Copy out, from the entries below, each line holding the string "agent".

·····

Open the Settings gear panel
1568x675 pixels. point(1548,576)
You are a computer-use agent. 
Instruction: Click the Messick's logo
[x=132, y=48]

·····

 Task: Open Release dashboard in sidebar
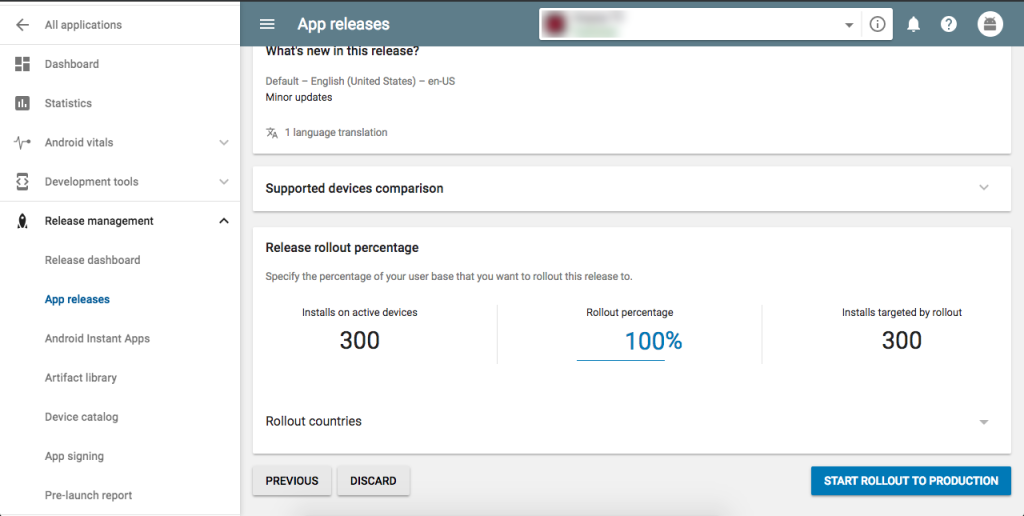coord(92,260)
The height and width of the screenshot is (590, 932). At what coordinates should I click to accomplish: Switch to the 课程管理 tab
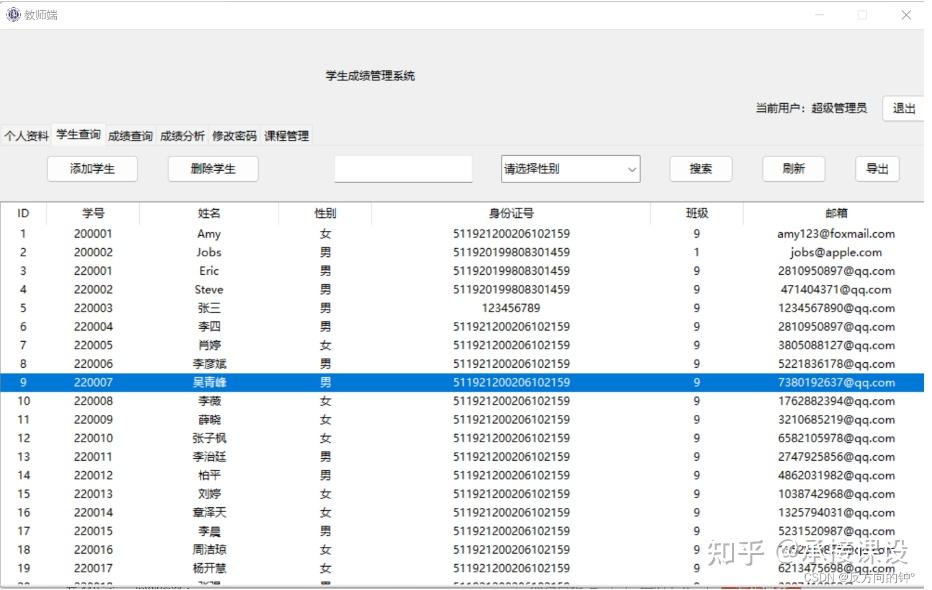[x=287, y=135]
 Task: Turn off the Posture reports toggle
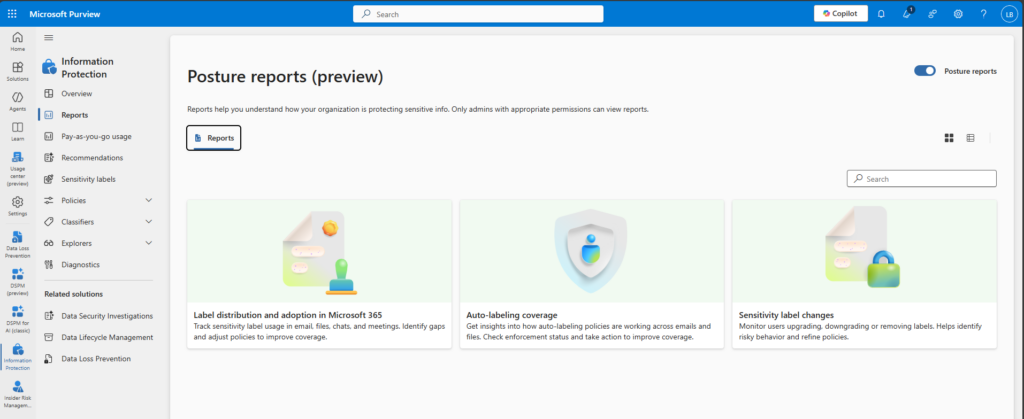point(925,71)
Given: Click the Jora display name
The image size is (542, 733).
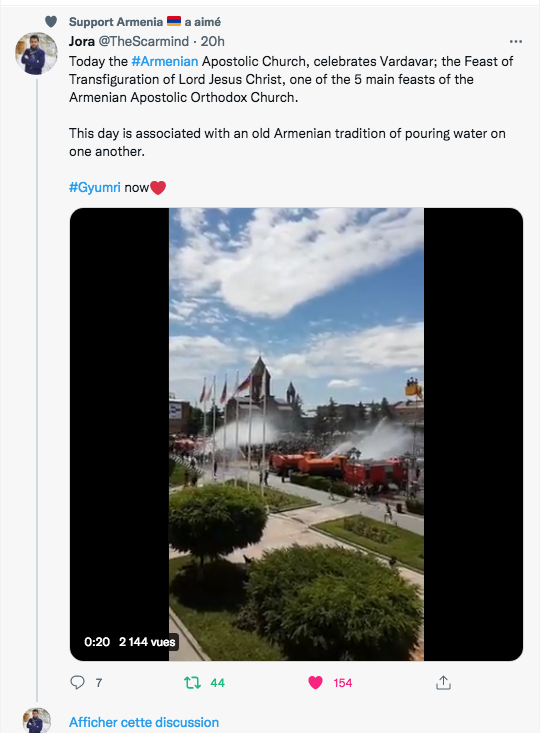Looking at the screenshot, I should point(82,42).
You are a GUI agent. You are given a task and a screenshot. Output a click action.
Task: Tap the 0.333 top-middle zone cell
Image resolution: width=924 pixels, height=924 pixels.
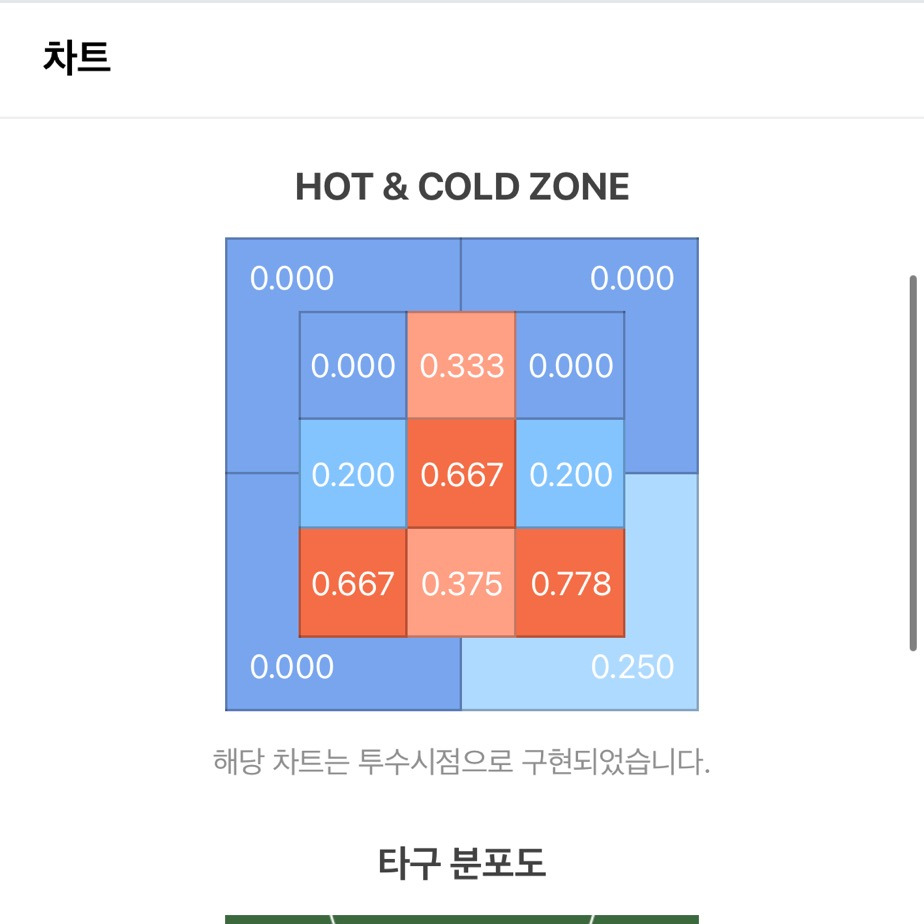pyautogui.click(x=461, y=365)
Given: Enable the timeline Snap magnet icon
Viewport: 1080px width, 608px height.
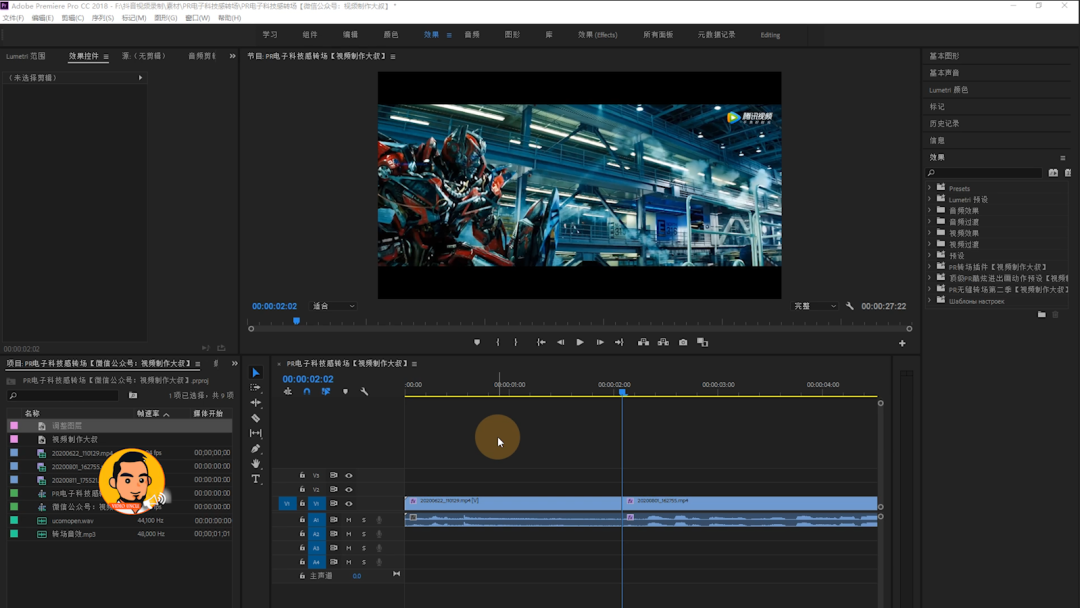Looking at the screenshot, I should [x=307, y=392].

·····

▶ [Written response]
You are a computer-use agent. 
You are a GUI agent. You are given a task and a screenshot. Output a click action.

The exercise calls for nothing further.